Using the data below, print exactly the line with "Where should I click to: Open", the line with "You are a computer-use", and every line between them, but none of the pictures.

*** INFORMATION SHOWN ***

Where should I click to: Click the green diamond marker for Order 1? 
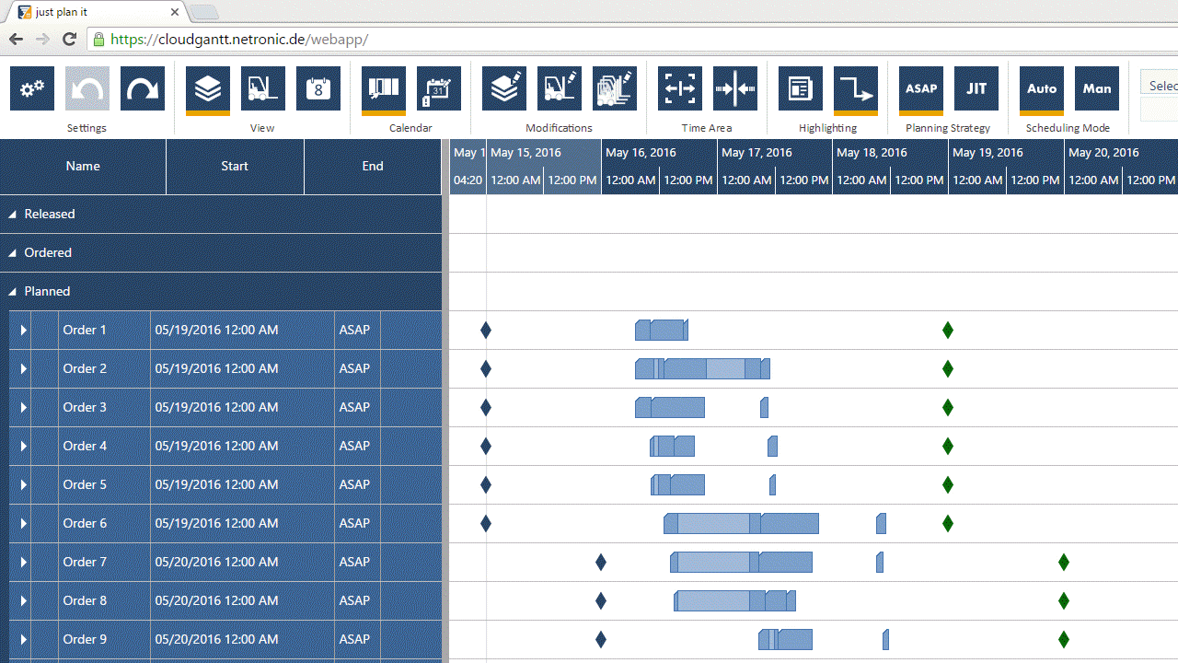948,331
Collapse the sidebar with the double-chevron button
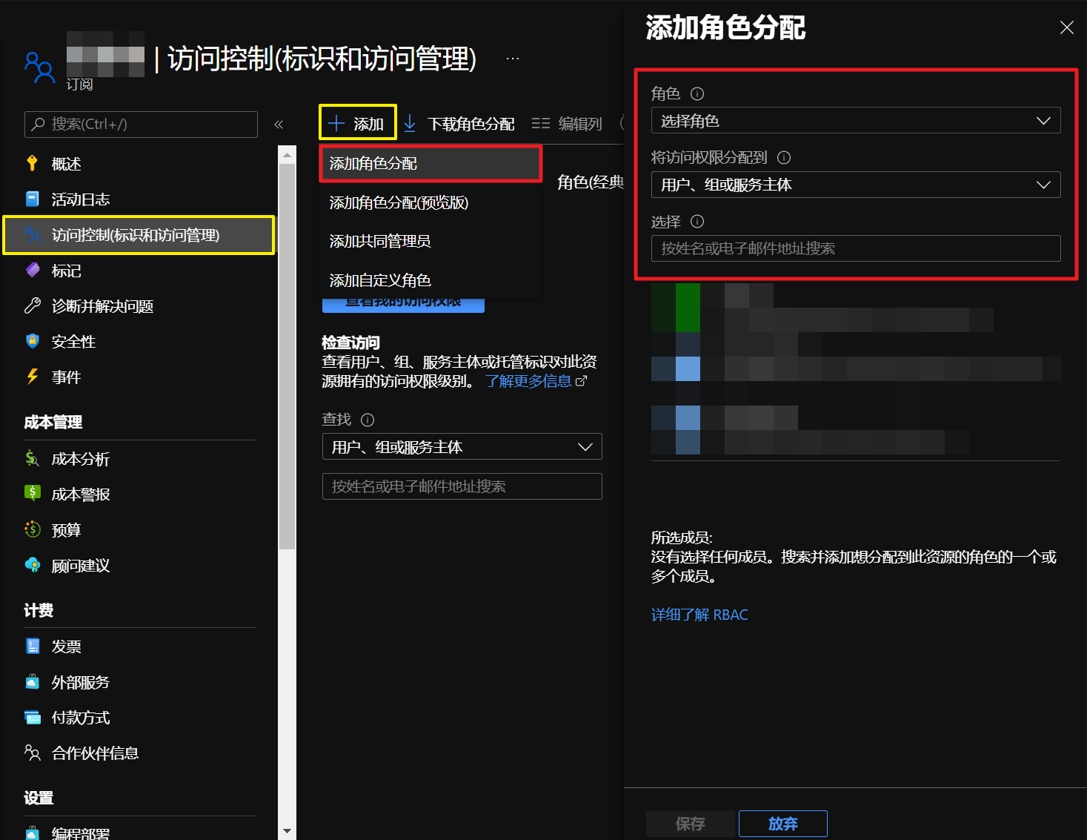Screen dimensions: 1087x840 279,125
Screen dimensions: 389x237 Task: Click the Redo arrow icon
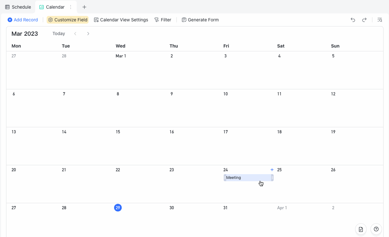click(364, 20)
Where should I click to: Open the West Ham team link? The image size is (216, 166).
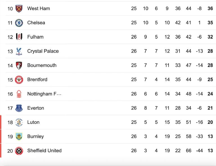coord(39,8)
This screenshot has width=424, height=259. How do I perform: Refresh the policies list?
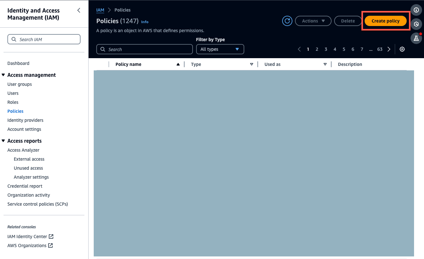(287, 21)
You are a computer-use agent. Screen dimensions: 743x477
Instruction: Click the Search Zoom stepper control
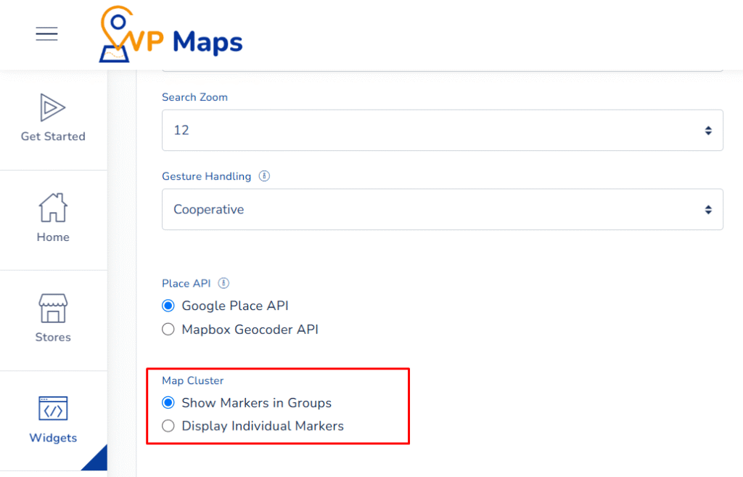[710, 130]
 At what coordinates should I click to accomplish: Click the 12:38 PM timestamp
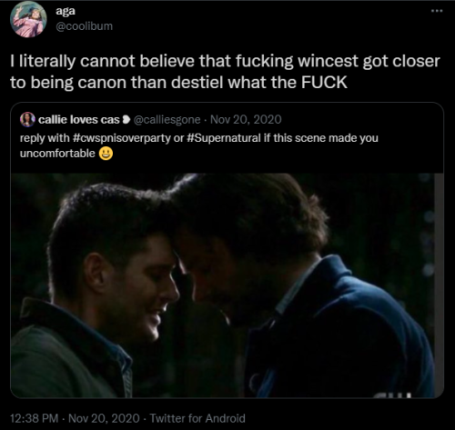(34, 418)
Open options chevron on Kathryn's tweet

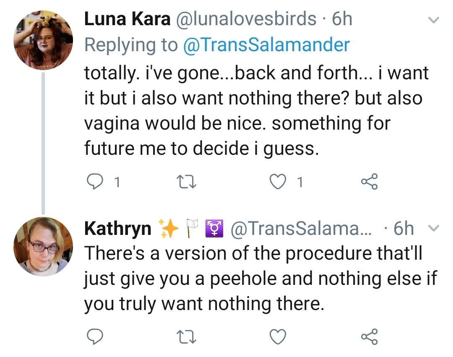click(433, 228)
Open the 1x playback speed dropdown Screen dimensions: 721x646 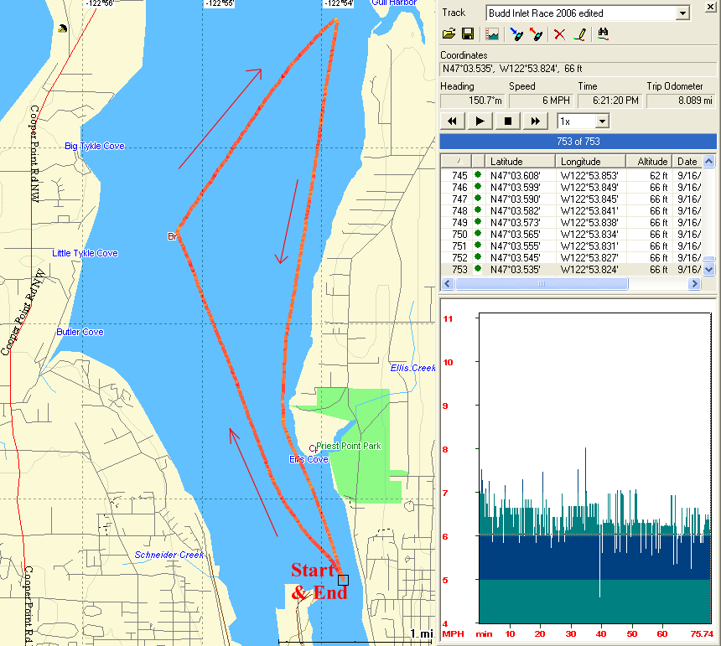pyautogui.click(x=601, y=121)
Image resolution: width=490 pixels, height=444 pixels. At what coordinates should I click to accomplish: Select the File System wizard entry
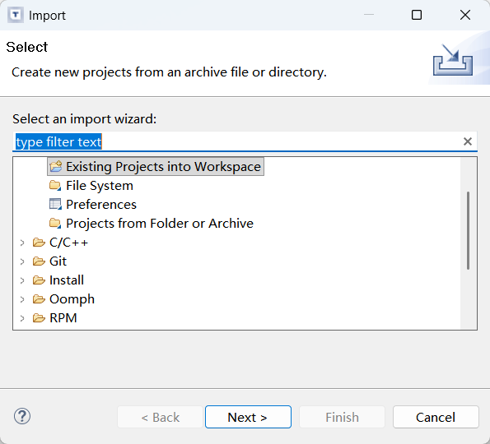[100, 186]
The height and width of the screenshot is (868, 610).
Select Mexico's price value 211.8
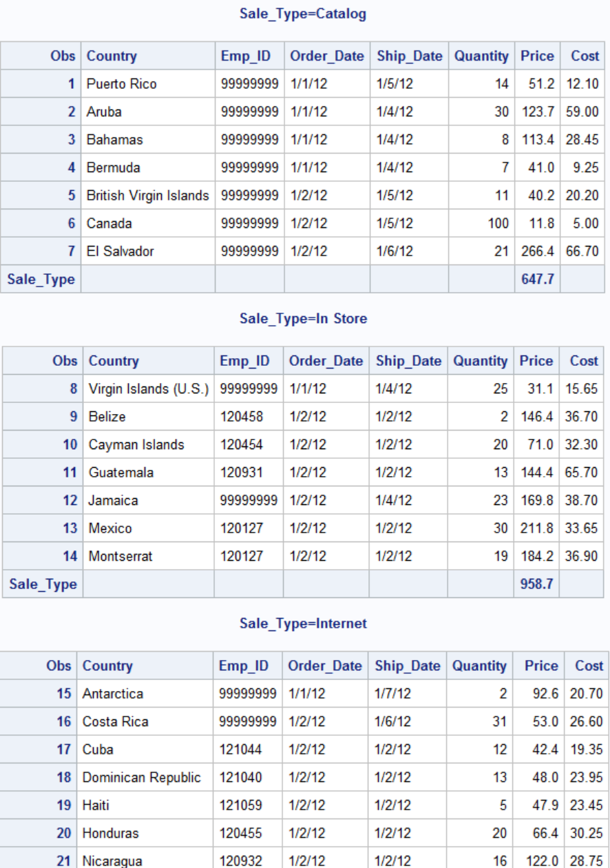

*** End of INFORMATION SHOWN ***
*** INFORMATION SHOWN ***

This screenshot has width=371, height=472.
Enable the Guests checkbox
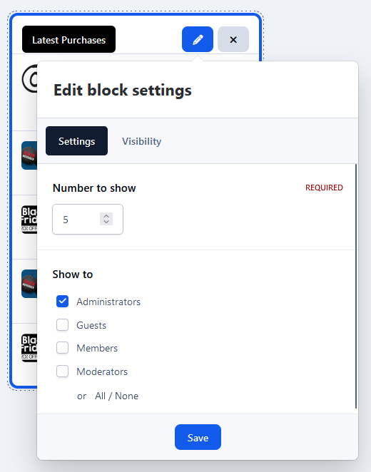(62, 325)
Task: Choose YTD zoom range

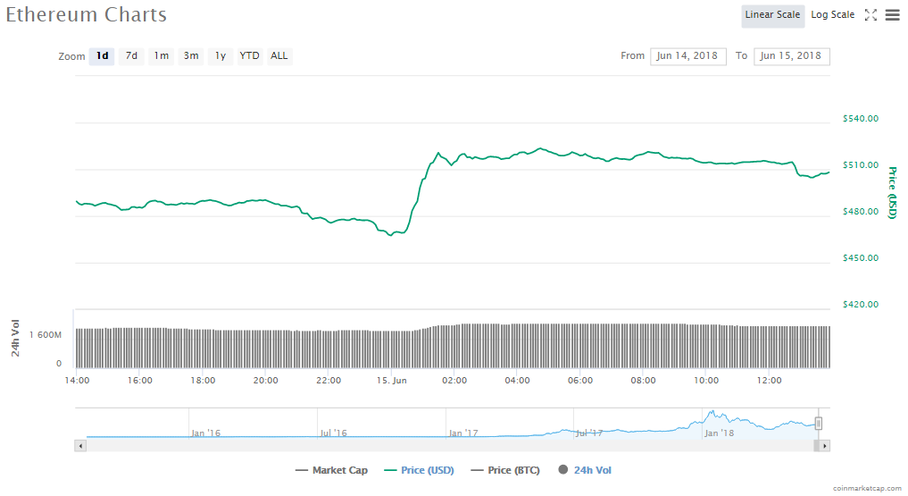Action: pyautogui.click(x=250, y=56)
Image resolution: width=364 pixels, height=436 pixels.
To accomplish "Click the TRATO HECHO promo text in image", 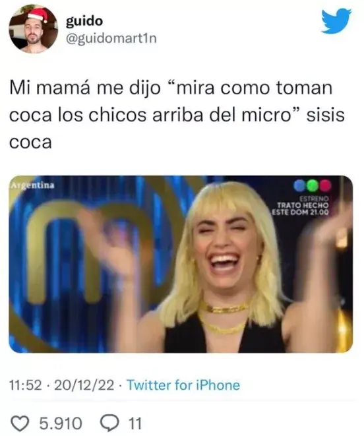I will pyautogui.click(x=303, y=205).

*** End of INFORMATION SHOWN ***

_RESPONSE BOX_:
Where should I click to: Open the West Ham team link? The image size is (216, 166).
coord(39,8)
This screenshot has width=424, height=259. How do I perform: Refresh the policies list?
(287, 21)
You are a computer-use agent. Screen dimensions: 743x477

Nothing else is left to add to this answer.